::: Text for analysis

Manufacturers race toward the $1000 genome
Next-generation DNA sequencers are still pricey, but they are dramatically reducing the cost and time it takes to sequence the human genome.
Next-generation DNA sequencers are still pricey, but they are dramatically reducing the cost and time it takes to sequence the human genome.
Thanks to a steady stream of technology advances, the cost of DNA sequencing has plummeted in recent years. When it was first accomplished in 2001, the cost of sequencing the human genome was estimated at $3 billion, and it took more than a decade to complete with the traditional Sanger sequencing approach and automated capillary-based sequencing instruments.1 While this was a phenomenal achievement with broad implications, it was clearly a long way from being a practical technique for disease diagnosis or drug development.
Today, many dream of being able to routinely sequence a person’s entire genome for just $1000 in a matter of weeks or even days. Researchers and healthcare professionals alike believe that achieving this goal would “democratize” DNA sequencing and bring with it the anticipated health benefits of knowing someone’s complete genetic makeup and the associated risks of disease and drug susceptibilities (see “$1000 genome disease scans now available to the public,” p. 36).

::::::
::: Records shown

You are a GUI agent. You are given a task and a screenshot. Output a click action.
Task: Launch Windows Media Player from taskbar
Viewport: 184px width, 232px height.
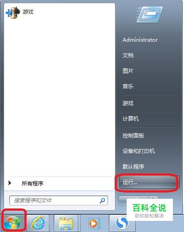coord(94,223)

::::::
::: Records shown

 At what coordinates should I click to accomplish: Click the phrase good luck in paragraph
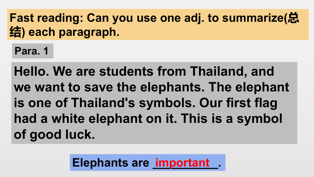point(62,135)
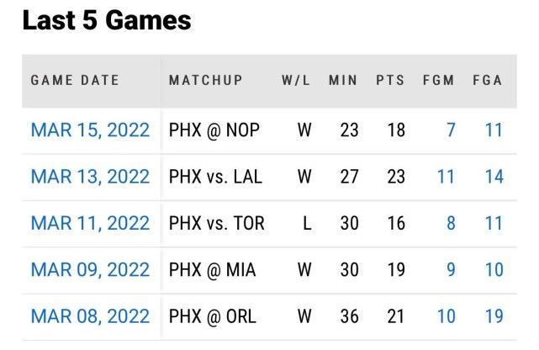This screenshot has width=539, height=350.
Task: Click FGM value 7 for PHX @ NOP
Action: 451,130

::::::

• Exercise goal
Resume the article on the race toward the $1000 genome, picking up after its final sentence. The items come from a different source than the text.

• Output for this exercise
The path to the $1000 genome and a possible new era of predictive and preventive medicine is being paved by the introduction of some dramatic new DNA sequencing technologies—notably massively parallel next-generation sequencing instruments. In fact, in 2007 the genome of Nobel Laureate James Watson—codiscoverer of the DNA double helix and father of the Human Genome Project—was sequenced in just two months at a cost of $2 million to $3 million using a massively parallel sequencing system.2
Several equipment manufacturers have begun introducing various massively parallel approaches, all with the goal of supplanting traditional Sanger sequencing by reducing costs and increasing throughput. Some favor pyrosequencing, while others swear by two-base encoding. Whatever the approach, they all have the ability to perform extraordinarily large numbers of sequencing reactions at the same time, according to Elaine Mardis, codirector of the Genome Sequencing Center at Washington University (St. Louis, MO). “Having all these different instruments with their different capabilities is opening up all kinds of possibilities in terms of biological inquiry,” Mardis says.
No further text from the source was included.